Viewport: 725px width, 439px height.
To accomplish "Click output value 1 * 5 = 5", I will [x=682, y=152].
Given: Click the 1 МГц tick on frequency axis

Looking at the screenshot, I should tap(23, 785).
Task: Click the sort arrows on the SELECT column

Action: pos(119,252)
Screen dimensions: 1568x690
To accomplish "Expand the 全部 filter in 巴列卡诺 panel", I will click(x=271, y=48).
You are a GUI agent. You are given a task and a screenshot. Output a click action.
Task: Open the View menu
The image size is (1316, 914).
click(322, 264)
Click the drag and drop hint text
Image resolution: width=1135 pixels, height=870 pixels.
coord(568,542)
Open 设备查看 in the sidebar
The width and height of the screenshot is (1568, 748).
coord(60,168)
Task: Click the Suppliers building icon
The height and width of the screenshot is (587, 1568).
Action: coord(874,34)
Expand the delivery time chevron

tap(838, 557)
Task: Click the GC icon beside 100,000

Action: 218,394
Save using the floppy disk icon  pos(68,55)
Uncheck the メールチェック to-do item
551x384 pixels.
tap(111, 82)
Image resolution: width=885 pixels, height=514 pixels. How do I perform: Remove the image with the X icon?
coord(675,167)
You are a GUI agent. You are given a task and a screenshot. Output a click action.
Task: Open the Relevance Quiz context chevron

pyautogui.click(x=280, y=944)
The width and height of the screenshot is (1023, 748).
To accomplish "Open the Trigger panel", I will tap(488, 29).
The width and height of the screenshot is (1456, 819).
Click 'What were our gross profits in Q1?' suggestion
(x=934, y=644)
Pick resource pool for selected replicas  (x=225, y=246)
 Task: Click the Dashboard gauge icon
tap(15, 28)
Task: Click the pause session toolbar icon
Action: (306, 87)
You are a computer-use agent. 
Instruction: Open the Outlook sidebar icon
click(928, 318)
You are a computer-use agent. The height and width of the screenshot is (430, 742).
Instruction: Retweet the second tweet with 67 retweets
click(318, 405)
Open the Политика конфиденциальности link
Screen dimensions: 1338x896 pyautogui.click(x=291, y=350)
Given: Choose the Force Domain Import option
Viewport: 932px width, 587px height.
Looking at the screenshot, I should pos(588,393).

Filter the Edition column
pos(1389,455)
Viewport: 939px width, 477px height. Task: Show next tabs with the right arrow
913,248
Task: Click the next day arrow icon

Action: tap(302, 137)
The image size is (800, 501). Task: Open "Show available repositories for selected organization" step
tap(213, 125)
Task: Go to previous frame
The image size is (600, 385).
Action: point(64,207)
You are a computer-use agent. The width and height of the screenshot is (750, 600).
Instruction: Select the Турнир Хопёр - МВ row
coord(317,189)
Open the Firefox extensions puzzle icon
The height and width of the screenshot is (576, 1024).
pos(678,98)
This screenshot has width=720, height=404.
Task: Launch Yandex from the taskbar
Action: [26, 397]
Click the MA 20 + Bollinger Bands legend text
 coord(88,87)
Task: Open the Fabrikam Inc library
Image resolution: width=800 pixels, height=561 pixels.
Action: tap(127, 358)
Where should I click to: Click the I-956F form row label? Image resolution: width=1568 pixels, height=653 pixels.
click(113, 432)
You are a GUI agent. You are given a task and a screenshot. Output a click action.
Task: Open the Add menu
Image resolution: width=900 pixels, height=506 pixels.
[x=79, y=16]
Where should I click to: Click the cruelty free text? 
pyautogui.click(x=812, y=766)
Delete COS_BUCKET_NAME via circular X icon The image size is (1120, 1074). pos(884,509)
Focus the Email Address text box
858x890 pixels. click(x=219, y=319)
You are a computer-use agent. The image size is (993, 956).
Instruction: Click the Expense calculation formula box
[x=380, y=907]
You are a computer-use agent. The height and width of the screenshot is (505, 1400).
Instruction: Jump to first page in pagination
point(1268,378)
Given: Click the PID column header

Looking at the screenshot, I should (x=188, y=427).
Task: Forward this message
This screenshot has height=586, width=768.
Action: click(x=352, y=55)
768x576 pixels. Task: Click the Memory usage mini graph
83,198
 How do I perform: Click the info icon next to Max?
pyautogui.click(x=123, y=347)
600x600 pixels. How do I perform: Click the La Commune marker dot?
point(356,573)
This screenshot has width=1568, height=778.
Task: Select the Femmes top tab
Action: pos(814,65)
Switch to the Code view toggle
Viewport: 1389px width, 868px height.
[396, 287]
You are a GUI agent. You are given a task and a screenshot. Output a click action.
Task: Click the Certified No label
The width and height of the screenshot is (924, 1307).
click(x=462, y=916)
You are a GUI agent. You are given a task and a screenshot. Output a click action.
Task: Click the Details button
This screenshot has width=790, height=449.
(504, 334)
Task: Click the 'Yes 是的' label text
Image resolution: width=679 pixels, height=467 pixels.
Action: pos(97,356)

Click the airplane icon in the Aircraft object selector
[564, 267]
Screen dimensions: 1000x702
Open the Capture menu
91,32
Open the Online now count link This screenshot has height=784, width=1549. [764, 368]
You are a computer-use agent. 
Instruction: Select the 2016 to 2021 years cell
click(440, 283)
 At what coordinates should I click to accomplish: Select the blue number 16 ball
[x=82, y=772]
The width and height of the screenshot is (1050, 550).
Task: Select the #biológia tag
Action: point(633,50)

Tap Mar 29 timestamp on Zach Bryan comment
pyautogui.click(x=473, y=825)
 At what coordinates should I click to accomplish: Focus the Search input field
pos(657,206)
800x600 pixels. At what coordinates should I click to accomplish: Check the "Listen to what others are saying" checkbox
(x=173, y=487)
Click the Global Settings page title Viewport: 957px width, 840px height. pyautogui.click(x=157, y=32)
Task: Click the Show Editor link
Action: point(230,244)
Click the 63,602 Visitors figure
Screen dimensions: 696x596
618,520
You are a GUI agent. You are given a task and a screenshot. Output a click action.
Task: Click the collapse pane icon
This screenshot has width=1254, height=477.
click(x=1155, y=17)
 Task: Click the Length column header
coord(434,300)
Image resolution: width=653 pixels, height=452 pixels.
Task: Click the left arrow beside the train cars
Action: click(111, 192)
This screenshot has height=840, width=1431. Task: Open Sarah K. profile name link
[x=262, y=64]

────────────────

YOUR ASSIGNMENT: Restate word for word the entries above from the line with "is (430, 742)." through the line with "Task: Go to previous frame", inclusive, leaving out everything else.

TASK SOLUTION:
You are a computer-use agent. The height and width of the screenshot is (430, 742).
Instruction: Retweet the second tweet with 67 retweets
click(318, 405)
Open the Политика конфиденциальности link
Screen dimensions: 1338x896 pyautogui.click(x=291, y=350)
Given: Choose the Force Domain Import option
Viewport: 932px width, 587px height.
Looking at the screenshot, I should pos(588,393).

Filter the Edition column
pos(1389,455)
Viewport: 939px width, 477px height. Task: Show next tabs with the right arrow
913,248
Task: Click the next day arrow icon

Action: tap(302, 137)
The image size is (800, 501). Task: Open "Show available repositories for selected organization" step
tap(213, 125)
Task: Go to previous frame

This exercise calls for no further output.